The answer should contain every record below, output exactly.

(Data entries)
>>
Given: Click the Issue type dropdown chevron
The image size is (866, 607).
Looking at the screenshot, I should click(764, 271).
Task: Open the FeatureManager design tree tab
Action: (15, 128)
<<
## Response area
Given: Click the Issue type dropdown chevron
The image size is (866, 607).
Looking at the screenshot, I should click(764, 271).
Task: Open the FeatureManager design tree tab
Action: (15, 128)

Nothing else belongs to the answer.